In certain situations, your homestead property can be transferred to your trust. However, most Florida counties have specific requirements to maintain the homestead tax exemption, which may necessitate special language in both the trust agreement, certificate of trust, and the deed. It is advisable to consult an attorney to determine if placing your homestead in your trust is appropriate and to understand the requirements for a valid transfer.
A revocable trust avoids probate by transferring your assets to the trustee during your lifetime, eliminating the need for the probate process to transfer assets after your death. The trustee immediately gains the authority to manage the trust assets upon your death, without needing court appointment.
Properly “funding” a revocable trust is crucial to avoiding probate. If the trust is not fully funded, both probate administration for non-trust assets and trust administration may be required to distribute all assets. To address any assets that may still go through probate, a “pour-over” will can be used to transfer these assets to the trust after death. Anytime you are considering a trust you should speak with an attorney to understand whether a trust is a good fit and if so, what type of trust may be a good fit for your goals and assets.
A revocable trust, also known as a trust agreement, is a legal document created to manage your assets during your lifetime and distribute them after your death. The individual who creates the trust is referred to as the grantor or settlor. The trustee is the person or entity responsible for managing the trust assets. You can serve as the trustee or appoint another person, bank, or trust company to do so. The trust is revocable because you can modify or terminate it at any time during your lifetime, provided you are not incapacitated.
During your lifetime, the trustee invests and manages the trust property. Revocable trust agreements typically allow the grantor to withdraw money or assets from the trust at any time and in any amount. If you become incapacitated, the trustee is authorized to continue managing your trust assets, pay your bills, and make investment decisions, potentially avoiding the need for a court-appointed guardian of your property. This is one of the advantages of a revocable trust.
Upon your death, the trustee (or your successor if you were the initial trustee) is typically responsible for paying all claims and taxes, and then distributing the assets to your beneficiaries as outlined in the trust agreement.
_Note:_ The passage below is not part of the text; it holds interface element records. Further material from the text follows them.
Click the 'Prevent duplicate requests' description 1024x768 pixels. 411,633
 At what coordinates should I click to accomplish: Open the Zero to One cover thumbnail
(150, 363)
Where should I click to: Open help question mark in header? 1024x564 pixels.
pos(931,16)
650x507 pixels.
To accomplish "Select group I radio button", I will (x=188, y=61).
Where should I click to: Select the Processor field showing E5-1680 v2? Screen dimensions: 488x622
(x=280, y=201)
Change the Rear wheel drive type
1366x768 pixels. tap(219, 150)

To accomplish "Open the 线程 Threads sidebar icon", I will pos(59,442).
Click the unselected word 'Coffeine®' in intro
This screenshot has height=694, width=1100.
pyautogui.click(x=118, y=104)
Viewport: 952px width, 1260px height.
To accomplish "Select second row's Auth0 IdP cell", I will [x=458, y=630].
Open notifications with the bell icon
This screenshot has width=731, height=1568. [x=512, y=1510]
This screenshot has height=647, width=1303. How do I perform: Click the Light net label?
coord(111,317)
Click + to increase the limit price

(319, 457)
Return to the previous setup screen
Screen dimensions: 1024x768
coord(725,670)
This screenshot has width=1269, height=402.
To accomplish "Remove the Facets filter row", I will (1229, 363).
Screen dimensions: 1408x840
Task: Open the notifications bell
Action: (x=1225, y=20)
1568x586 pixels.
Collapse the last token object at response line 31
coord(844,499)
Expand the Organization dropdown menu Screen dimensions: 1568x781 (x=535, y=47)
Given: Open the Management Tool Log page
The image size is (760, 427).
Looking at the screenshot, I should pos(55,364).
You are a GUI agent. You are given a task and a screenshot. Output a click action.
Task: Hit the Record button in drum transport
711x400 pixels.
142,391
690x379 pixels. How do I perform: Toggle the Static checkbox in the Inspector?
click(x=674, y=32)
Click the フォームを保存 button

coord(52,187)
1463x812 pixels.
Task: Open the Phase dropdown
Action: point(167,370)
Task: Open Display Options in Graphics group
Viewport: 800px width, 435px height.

To fully benefit from a trust, assets are formally transferred to the trust before your death. This process, known as “funding” the trust, involves changing the ownership of assets to the trust. Assets not properly transferred to the trust may be subject to probate. However, certain assets should not be transferred to a trust due to potential income tax issues and other considerations. You can consult with an attorney, tax advisor, and investment advisor to determine if your assets are appropriate for trust ownership.
A trust is often used in addition to a will. This is because a trust can only manage the property that has been transferred into it. Any property not placed in the trust during your lifetime or at your death is generally not controlled by the trust. A properly drafted will governs the distribution of all property in your name at the time of death that doesn’t otherwise pass to a beneficiary automatically.
Trusts can be beneficial for expediting administration if they are correctly drafted and funded during your lifetime with the intended property.